= EXCERPTED PASSAGE =
Thursday, February 23, 2012

LOOKING FOR A BETTER DEAL

The main speaker at an NA convention once put it this way: "Some days it's just putting one fucking foot in front of the other."

"Do you mean it's not all sweetness and light once I stop using and enter a program of recovery?" you might ask.

Duh.

"Life on life's terms." It's hard to get through a meeting or a talk with one's sponsor without hearing that phrase at least once: Life on life's terms. During our using, life's terms seemed too steep and we were in the market for a better deal. Life on addiction's terms, however, turned out to be much more steep and quite a bit more brief. So we stumble into the program, start going to meetings, put down the chemicals, and then discover that all of the stuff we avoided or put off during our using days is still there. Oh joy.

Comedian Bill Cosby pointed out that pain killers do not kill pain; they only postpone it, allowing little "pain buddies" to gather and really kill you when the anesthetic wears off. It only seems like life saved up all its problems to drop on us in early recovery. The problems have always been there; when we were using, however, either we didn't notice them or didn't give a crap. But now we're clean and---Oh no! Illness, legal problems, unemployment, underemployment, suicide bombers, the dollar going down, prices going up, relationships, career glitches, armed debt collectors for past purchases, friends and loved ones dying, your favorite TV show gets cancelled, your sponsor doesn't return your phone call, the dog gets into the garbage can, you runn out of dental floss, and on and on and on . . .

= EXTRACTED MATERIAL =
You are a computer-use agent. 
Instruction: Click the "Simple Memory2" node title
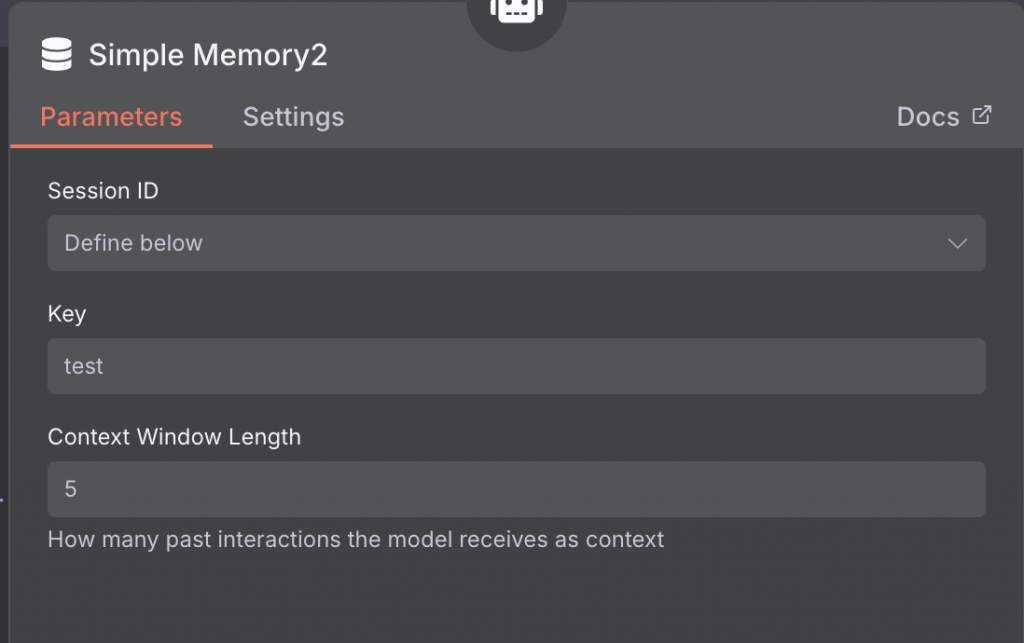click(208, 55)
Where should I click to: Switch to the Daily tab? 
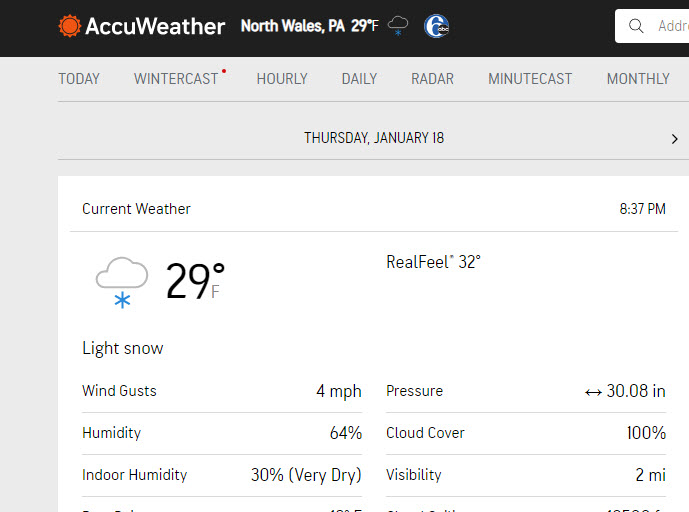point(359,79)
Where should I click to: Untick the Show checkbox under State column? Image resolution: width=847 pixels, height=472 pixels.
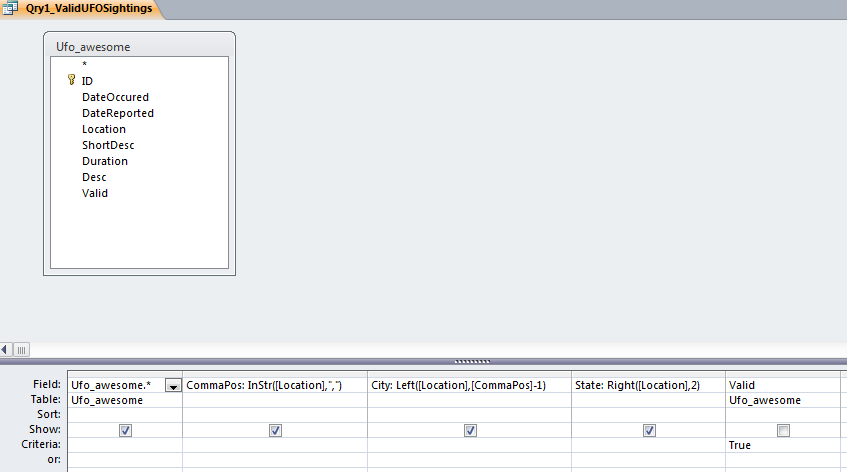(x=649, y=430)
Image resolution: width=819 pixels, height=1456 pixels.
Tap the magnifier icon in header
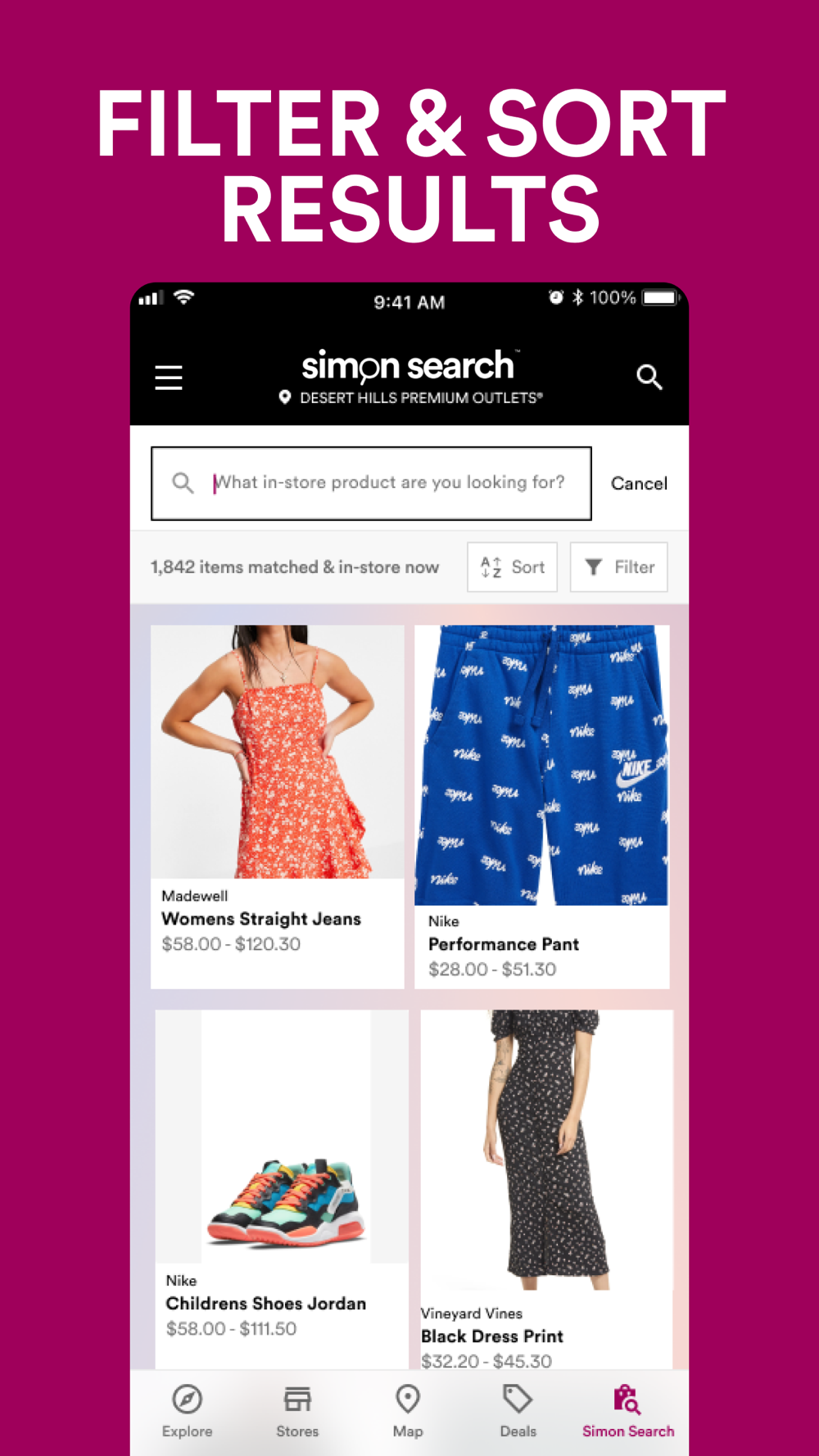tap(649, 377)
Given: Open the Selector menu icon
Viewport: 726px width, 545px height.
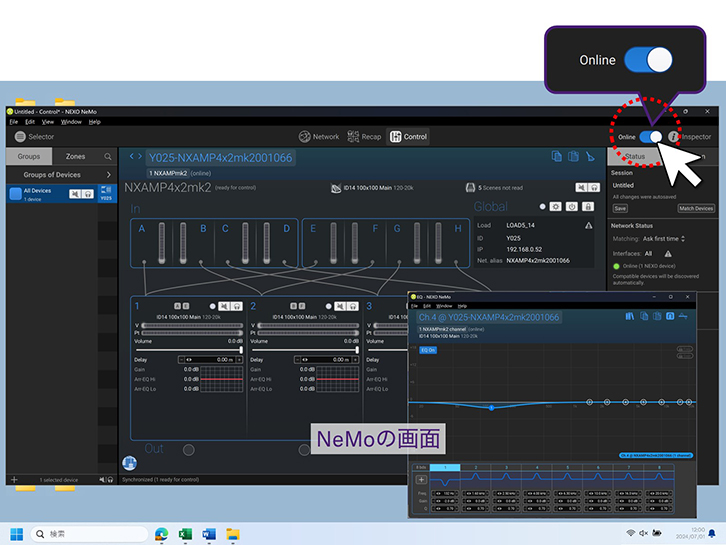Looking at the screenshot, I should [x=20, y=136].
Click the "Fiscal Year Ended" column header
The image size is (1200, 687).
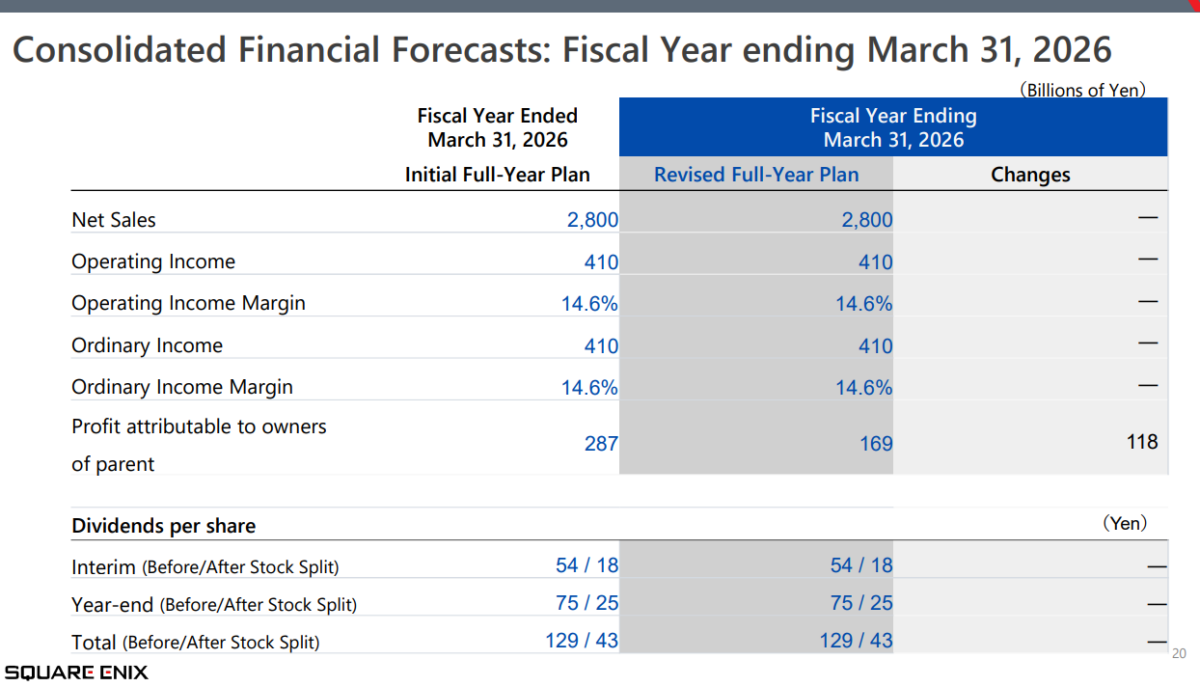click(497, 127)
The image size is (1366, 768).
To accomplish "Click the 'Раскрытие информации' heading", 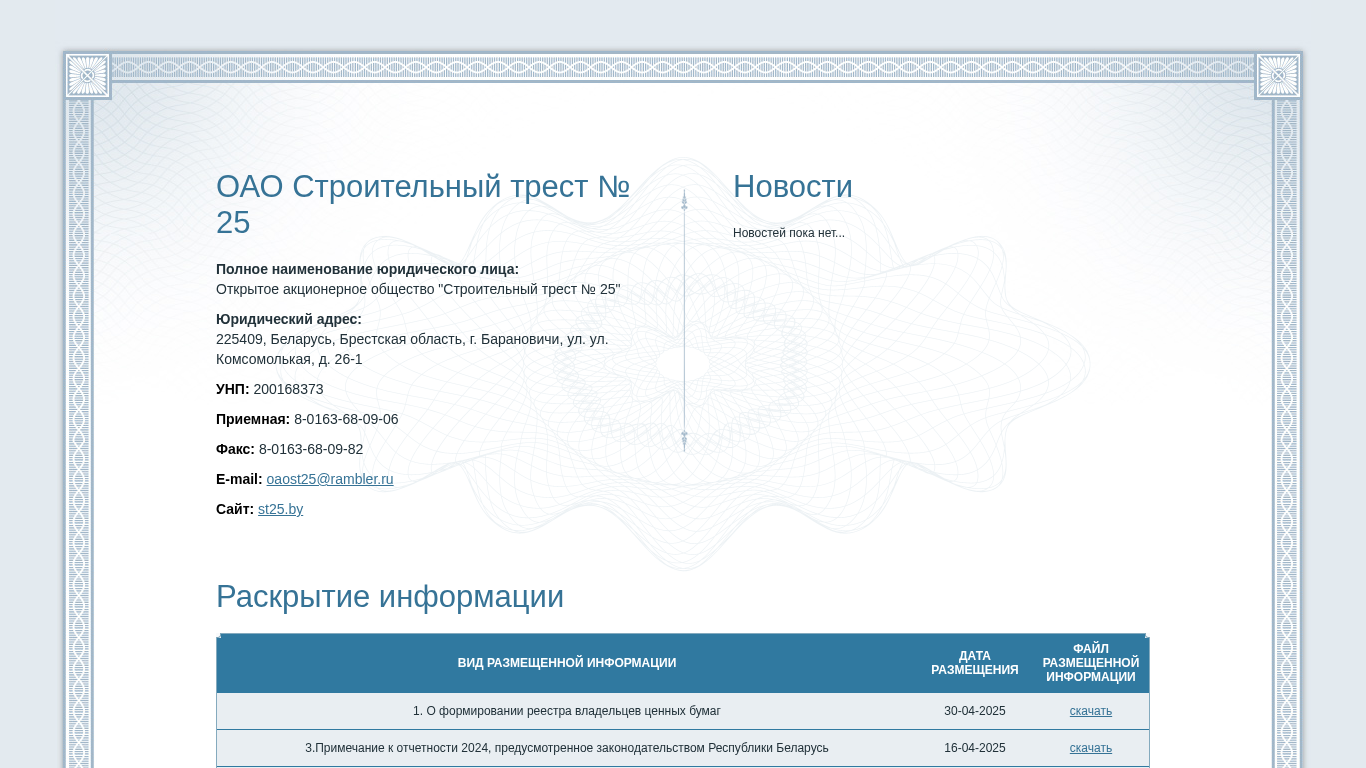I will point(390,597).
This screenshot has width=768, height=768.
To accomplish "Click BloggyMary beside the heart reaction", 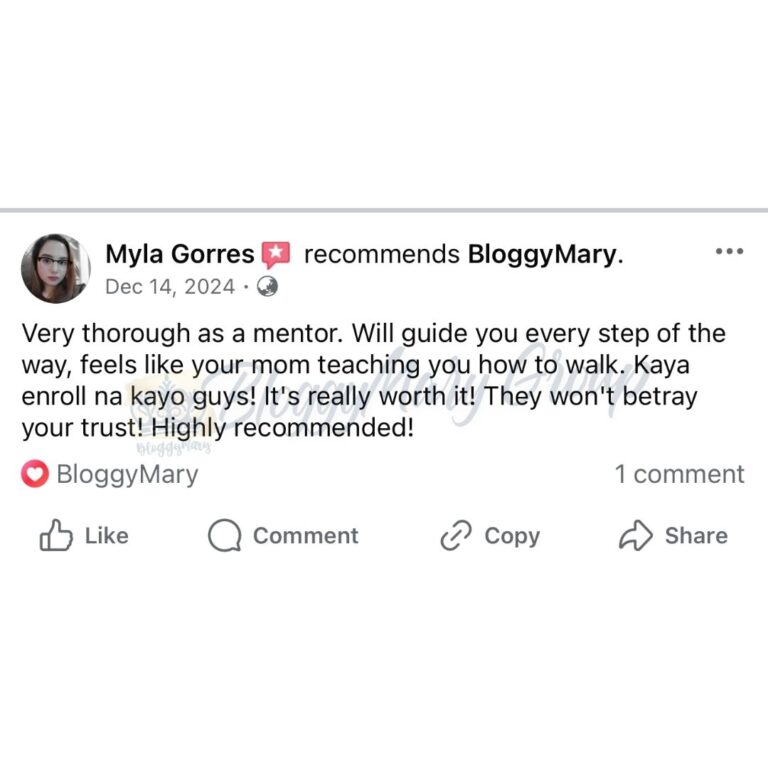I will pyautogui.click(x=127, y=474).
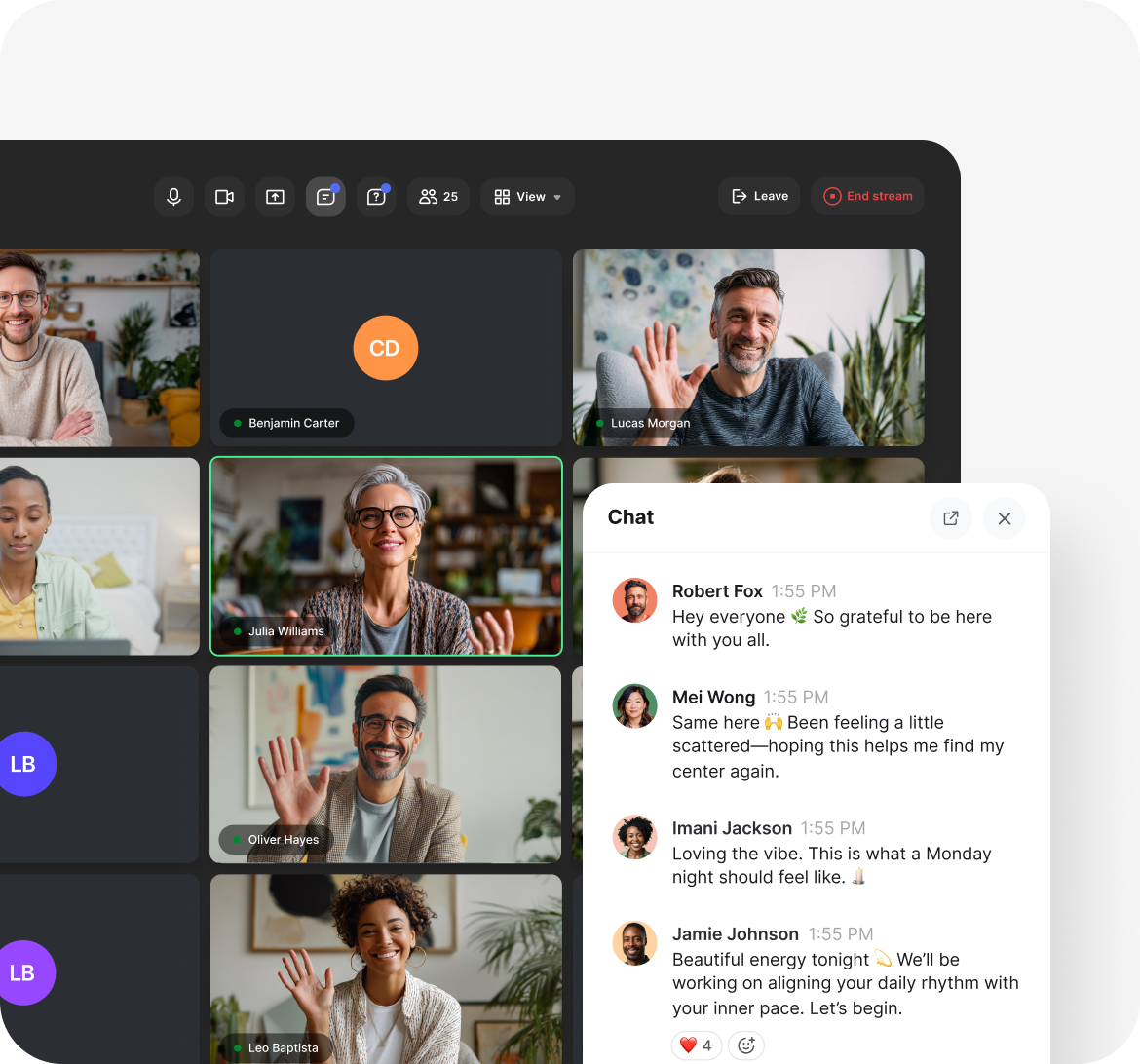Screen dimensions: 1140x1064
Task: Close the Chat panel
Action: pos(1005,518)
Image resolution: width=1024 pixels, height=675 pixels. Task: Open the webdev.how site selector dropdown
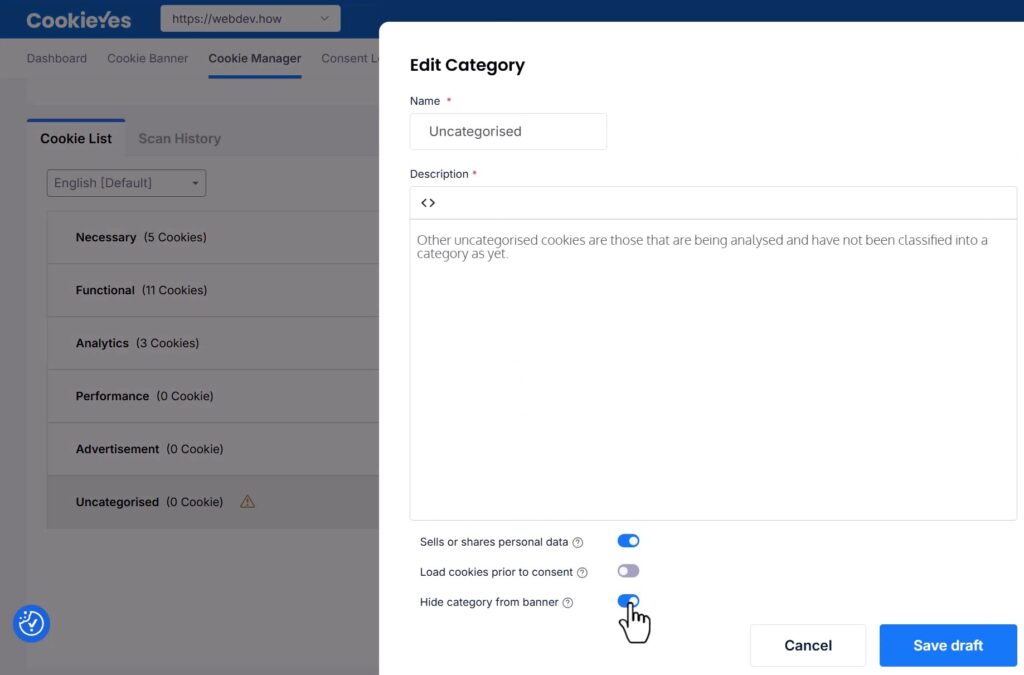pyautogui.click(x=250, y=19)
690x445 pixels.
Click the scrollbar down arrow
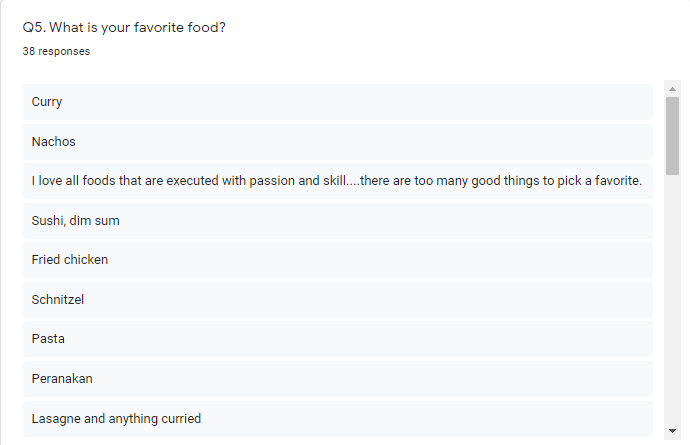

= TASK SET =
(a) Reproduce the portion of the recovery post between "LOOKING FOR A" and "there. Oh joy.", inclusive.
(b) In the recovery post, the sentence beginning "So we stumble into the program" names a series of things people do. List every one of them.

= TASK-BY-TASK ANSWERS =
(a)
LOOKING FOR A BETTER DEAL

The main speaker at an NA convention once put it this way: "Some days it's just putting one fucking foot in front of the other."

"Do you mean it's not all sweetness and light once I stop using and enter a program of recovery?" you might ask.

Duh.

"Life on life's terms." It's hard to get through a meeting or a talk with one's sponsor without hearing that phrase at least once: Life on life's terms. During our using, life's terms seemed too steep and we were in the market for a better deal. Life on addiction's terms, however, turned out to be much more steep and quite a bit more brief. So we stumble into the program, start going to meetings, put down the chemicals, and then discover that all of the stuff we avoided or put off during our using days is still there. Oh joy.

(b)
- Stumble into the program
- Start going to meetings
- Put down the chemicals
- Discover that all of the stuff avoided or put off during the using days is still there